Juneau, Alaska (KINY) - June 7 of each year will be Walter Harper Day in Alaska.
Harper was the first person to stand atop the summit of Denali on June 7, 1913.
He died in the Princess Sophia disaster in 1918 and is buried in Juneau's Evergreen Cemetery.
Senator Click Bishop sponsored the bill. He said Harper lived an extraordinary life, "Harper left an indelible mark on Alaska history when, at the young age of 20, he became the first person to stand atop the summit of Denali. The sheer stamina and exceptional self-composure he displayed during this expedition were the trademarks of this great Alaskan's impeccable character."
Harper was born to an Athabascan mother and an Irish father in Tanana in December of 1892.
“Walter’s thorough integration into his father’s Western culture – without forfeiting an ounce of his mother’s Athabascan heritage – serves as a beacon to Alaska Native and other Indigenous youth the world over,” Sen.

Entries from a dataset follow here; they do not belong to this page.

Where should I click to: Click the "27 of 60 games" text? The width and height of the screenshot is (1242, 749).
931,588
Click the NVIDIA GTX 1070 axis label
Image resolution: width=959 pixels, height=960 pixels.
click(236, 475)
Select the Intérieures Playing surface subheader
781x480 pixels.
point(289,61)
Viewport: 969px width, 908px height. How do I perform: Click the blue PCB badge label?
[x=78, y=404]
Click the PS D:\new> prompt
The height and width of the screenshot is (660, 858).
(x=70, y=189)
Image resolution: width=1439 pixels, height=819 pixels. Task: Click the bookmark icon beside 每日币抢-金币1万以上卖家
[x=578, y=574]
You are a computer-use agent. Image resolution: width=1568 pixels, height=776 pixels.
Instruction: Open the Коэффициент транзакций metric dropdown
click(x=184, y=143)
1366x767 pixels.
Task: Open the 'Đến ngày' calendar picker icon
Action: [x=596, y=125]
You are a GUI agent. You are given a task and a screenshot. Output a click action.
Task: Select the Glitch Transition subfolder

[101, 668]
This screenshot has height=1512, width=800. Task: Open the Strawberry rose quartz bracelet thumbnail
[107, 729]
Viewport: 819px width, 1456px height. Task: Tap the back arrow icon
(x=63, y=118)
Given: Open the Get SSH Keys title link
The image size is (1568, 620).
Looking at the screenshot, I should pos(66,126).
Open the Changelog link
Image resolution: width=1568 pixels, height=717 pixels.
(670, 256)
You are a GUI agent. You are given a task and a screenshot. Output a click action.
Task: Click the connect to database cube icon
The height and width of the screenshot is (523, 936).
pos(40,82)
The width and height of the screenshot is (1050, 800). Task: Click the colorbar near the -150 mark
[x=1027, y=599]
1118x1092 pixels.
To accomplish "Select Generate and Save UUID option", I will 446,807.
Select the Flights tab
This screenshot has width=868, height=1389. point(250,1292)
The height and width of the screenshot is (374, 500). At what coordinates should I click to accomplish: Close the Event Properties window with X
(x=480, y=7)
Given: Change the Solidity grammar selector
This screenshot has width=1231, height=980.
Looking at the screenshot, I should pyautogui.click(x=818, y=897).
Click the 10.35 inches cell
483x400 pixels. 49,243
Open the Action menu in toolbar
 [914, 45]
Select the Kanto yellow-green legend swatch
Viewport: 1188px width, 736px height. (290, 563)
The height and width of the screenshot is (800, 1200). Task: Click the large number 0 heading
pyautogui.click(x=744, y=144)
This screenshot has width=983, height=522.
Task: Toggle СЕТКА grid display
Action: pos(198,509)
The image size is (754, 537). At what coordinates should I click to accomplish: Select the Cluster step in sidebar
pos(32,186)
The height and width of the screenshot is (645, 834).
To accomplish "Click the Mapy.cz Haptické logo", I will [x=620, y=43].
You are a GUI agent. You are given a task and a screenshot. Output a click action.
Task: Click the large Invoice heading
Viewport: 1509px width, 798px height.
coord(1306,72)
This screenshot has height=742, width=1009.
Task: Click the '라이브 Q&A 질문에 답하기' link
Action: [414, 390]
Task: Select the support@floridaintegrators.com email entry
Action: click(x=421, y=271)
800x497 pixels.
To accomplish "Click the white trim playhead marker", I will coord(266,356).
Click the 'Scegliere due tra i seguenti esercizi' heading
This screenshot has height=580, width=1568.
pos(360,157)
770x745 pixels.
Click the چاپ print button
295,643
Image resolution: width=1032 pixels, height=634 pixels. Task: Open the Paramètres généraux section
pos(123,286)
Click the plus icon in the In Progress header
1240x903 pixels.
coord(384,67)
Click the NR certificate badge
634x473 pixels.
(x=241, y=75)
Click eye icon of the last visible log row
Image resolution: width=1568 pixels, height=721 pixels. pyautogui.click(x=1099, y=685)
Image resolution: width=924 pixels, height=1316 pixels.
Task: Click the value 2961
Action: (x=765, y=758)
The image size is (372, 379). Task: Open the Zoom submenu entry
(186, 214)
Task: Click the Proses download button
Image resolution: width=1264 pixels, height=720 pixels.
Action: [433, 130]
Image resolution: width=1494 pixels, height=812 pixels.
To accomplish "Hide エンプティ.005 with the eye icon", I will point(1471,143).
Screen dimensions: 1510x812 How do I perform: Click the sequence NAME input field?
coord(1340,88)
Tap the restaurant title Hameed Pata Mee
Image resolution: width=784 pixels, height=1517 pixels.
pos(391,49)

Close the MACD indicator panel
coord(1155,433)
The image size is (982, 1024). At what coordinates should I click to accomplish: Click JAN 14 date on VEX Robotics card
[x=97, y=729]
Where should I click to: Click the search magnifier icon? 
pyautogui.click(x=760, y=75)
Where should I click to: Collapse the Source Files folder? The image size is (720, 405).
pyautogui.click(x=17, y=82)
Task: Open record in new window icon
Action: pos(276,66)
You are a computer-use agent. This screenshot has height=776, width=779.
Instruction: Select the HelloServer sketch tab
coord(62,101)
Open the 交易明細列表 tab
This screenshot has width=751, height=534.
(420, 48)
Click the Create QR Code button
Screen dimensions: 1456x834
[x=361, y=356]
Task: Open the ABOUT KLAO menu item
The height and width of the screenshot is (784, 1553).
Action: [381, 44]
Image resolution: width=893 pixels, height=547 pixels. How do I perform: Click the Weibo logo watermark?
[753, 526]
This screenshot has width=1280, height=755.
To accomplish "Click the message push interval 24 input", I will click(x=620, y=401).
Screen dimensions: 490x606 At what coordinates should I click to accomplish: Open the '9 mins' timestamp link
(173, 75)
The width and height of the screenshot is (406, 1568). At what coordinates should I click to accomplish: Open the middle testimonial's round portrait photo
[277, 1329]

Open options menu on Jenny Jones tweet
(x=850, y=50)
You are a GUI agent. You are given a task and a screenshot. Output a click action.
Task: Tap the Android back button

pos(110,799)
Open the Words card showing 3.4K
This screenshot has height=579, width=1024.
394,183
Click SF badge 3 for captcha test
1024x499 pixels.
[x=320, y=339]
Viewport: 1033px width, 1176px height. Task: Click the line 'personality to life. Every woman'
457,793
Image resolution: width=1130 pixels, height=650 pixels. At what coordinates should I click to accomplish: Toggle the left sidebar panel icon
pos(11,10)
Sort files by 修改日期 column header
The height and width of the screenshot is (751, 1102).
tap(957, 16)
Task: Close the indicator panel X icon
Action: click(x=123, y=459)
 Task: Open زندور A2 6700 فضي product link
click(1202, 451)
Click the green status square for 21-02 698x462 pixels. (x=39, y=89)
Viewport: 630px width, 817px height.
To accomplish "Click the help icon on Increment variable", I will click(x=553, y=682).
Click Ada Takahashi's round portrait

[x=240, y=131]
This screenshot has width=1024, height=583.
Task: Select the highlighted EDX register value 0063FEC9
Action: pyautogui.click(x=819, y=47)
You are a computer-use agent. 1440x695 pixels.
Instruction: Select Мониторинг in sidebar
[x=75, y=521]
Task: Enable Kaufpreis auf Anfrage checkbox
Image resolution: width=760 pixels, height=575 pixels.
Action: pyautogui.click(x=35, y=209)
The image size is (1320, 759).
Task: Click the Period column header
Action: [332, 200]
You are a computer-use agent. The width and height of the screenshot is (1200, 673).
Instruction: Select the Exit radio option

Bishop said.
In 1910, Archdeacon Hudson Stuck chose the 17-year-old Harper to be his riverboat pilot, winter trail guide, and interpreter as he traveled throughout Alaska’s Interior as a missionary.
For the next three years, Harper excelled under Stuck’s tutelage, culminating with his historic ascent of Denali in the expedition led by Stuck and Harry Karstens in the spring of 1913.
Harper died tragically at the age of 25, along with his new bride of only seven weeks, Frances Wells Harper, aboard the Princess Sophia when the steamer ran aground in the Lynn Canal on October 25th, 1918.
The couple was on their way to the Lower 48 so Harper could attend medical school, after which he planned to return to Alaska and serve his people as a medical missionary.
“Walter’s untimely death denied Alaska the benefit and the legacy of a respected Elder a full life would surely have provided,” Sen. Bishop said. “It’s my hope that Walter Harper Day will inspire youth across Alaska to strive to live as Harper did – with courage, integrity, and a strong sense of purpose.”